### Task details
Copy out the stretch of the listing from the line containing "700x496 pixels. At" through the line containing "point(189,164)", requests included, multiplying each coordinate in the answers by 1.25 and rounding to whole numbers, with halves rounded up. Leave every other number as it stands.

BEGIN Material provided

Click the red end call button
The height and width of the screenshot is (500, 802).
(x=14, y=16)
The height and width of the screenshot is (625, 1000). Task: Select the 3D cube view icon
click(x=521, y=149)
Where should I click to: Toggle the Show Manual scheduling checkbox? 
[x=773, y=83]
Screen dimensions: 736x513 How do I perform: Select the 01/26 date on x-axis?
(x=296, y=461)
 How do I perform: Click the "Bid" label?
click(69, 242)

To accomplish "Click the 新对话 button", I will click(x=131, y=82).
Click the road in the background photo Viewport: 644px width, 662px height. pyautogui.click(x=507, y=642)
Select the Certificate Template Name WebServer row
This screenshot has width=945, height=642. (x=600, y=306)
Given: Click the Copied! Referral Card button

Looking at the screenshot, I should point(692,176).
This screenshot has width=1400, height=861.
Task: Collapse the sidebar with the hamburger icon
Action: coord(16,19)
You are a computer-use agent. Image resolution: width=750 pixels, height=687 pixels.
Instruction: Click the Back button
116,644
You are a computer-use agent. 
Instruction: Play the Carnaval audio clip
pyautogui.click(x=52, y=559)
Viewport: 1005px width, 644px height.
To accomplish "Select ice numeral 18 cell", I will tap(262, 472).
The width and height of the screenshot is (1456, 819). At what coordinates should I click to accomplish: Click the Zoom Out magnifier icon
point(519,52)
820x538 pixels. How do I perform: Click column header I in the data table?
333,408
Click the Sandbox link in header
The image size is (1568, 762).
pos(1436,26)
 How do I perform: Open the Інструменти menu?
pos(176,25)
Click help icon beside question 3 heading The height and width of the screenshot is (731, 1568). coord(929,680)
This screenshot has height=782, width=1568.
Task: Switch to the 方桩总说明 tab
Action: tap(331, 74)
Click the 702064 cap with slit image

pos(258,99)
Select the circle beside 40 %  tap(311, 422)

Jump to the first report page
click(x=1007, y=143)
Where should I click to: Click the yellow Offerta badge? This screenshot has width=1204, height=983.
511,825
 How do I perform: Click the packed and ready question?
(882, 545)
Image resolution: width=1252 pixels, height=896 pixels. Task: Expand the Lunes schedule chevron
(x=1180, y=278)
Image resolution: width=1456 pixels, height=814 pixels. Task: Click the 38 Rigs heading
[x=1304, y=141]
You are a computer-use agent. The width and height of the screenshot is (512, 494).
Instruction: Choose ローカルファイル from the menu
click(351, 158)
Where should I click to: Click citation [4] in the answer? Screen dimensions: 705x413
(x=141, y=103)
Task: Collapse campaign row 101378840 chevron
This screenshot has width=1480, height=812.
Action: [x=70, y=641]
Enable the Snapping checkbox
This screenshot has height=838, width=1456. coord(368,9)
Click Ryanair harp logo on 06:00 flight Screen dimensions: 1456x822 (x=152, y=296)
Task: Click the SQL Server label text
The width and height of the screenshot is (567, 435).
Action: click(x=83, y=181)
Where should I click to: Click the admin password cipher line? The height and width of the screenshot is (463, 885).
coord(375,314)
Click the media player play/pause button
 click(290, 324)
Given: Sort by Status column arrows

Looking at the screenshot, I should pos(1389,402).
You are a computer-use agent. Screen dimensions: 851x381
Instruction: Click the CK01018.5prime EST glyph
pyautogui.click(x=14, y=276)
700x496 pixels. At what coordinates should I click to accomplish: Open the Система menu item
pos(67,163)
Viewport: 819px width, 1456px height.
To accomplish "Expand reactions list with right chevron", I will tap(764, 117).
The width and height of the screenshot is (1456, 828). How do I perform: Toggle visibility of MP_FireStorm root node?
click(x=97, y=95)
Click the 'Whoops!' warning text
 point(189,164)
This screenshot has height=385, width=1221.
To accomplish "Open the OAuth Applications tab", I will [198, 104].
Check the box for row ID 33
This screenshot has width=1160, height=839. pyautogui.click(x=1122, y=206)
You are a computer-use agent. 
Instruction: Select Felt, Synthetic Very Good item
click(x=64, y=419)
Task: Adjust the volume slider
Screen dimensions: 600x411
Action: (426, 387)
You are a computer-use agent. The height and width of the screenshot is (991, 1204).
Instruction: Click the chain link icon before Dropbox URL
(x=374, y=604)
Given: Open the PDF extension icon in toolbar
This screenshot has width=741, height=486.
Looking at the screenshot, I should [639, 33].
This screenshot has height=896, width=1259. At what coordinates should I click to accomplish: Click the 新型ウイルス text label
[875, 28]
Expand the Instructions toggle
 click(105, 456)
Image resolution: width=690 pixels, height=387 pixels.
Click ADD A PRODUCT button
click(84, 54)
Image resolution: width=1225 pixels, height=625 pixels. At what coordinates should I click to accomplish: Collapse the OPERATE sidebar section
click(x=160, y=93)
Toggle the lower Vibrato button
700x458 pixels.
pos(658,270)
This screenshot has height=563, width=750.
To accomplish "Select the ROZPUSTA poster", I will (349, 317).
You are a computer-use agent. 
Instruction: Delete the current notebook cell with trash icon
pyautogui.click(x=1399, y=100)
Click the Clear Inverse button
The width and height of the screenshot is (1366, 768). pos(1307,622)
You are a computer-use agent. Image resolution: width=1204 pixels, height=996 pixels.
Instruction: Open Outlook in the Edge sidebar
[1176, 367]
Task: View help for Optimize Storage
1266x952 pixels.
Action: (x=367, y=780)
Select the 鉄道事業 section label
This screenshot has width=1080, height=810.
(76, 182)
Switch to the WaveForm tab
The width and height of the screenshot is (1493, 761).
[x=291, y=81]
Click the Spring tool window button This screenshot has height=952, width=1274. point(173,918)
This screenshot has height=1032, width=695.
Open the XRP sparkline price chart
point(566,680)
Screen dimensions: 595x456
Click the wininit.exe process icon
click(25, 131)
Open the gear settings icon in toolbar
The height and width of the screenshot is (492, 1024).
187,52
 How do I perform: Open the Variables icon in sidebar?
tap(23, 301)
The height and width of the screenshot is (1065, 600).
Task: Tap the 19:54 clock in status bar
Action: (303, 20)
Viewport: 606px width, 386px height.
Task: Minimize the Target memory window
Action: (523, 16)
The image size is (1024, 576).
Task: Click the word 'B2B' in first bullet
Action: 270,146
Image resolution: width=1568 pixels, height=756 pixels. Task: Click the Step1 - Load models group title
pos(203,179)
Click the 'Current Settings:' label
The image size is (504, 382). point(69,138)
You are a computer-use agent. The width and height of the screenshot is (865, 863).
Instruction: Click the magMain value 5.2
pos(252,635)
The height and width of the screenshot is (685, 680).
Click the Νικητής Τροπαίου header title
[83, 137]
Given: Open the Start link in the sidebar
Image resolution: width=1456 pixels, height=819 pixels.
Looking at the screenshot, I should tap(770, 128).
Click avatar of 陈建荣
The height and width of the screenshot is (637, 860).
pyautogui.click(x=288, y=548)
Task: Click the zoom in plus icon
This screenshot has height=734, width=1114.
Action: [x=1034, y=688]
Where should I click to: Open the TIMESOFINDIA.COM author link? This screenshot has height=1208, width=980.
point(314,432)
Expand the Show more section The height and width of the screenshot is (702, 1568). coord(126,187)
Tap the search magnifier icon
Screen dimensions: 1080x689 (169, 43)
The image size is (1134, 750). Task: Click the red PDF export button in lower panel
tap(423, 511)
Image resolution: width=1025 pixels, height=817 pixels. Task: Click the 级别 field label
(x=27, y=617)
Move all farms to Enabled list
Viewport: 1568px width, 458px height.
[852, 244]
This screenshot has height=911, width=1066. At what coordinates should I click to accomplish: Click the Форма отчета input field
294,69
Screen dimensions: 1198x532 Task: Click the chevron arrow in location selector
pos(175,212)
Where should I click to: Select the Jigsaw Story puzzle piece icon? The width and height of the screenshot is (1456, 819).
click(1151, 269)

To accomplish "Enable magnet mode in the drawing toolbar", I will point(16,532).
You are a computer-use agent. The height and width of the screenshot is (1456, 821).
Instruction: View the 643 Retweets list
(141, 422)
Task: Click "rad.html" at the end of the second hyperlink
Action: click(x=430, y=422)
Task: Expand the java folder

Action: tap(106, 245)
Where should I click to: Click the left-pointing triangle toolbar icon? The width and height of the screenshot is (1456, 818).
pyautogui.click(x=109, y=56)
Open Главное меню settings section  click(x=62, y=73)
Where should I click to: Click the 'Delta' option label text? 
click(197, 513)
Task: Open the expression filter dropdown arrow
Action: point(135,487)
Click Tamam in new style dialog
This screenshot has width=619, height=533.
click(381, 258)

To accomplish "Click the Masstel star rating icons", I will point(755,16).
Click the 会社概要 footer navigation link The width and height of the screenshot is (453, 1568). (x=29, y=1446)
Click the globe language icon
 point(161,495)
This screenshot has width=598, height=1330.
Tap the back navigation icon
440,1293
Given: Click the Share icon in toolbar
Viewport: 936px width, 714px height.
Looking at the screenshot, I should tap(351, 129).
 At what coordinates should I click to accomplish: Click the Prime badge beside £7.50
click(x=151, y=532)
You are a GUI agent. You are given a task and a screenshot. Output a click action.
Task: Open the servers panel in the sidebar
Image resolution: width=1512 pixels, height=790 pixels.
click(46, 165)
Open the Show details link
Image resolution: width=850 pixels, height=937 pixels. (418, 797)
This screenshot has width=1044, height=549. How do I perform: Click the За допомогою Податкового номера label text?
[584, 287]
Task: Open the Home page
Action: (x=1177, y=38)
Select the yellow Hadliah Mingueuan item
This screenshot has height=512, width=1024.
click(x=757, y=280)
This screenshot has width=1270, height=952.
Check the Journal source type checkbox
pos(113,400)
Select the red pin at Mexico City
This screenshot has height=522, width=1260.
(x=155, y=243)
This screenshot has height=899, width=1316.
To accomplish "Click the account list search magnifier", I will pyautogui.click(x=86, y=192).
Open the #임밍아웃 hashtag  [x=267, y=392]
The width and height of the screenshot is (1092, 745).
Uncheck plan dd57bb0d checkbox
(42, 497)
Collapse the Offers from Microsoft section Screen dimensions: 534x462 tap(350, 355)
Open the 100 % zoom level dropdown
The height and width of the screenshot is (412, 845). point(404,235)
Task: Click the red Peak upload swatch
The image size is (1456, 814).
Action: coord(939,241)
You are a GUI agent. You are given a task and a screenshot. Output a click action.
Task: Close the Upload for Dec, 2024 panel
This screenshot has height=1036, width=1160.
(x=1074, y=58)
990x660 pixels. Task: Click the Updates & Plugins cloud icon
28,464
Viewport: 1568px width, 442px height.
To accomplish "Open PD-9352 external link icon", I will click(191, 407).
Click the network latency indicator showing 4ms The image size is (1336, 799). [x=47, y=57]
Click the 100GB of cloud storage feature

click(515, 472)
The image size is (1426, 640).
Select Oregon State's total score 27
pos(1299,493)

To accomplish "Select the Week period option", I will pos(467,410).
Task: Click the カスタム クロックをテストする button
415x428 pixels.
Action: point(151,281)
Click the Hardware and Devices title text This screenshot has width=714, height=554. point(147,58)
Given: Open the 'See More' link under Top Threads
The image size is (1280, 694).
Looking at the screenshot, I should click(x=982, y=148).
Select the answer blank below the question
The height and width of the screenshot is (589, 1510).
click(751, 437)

END Material provided

### Written reply
700x496 pixels. At what coordinates should I click to accomplish: Open the Система menu item
pos(84,204)
Viewport: 819px width, 1456px height.
To accomplish "Expand reactions list with right chevron", I will tap(955, 146).
The width and height of the screenshot is (1456, 828). How do I perform: Toggle visibility of MP_FireStorm root node?
click(x=121, y=119)
Click the 'Whoops!' warning text
 point(236,205)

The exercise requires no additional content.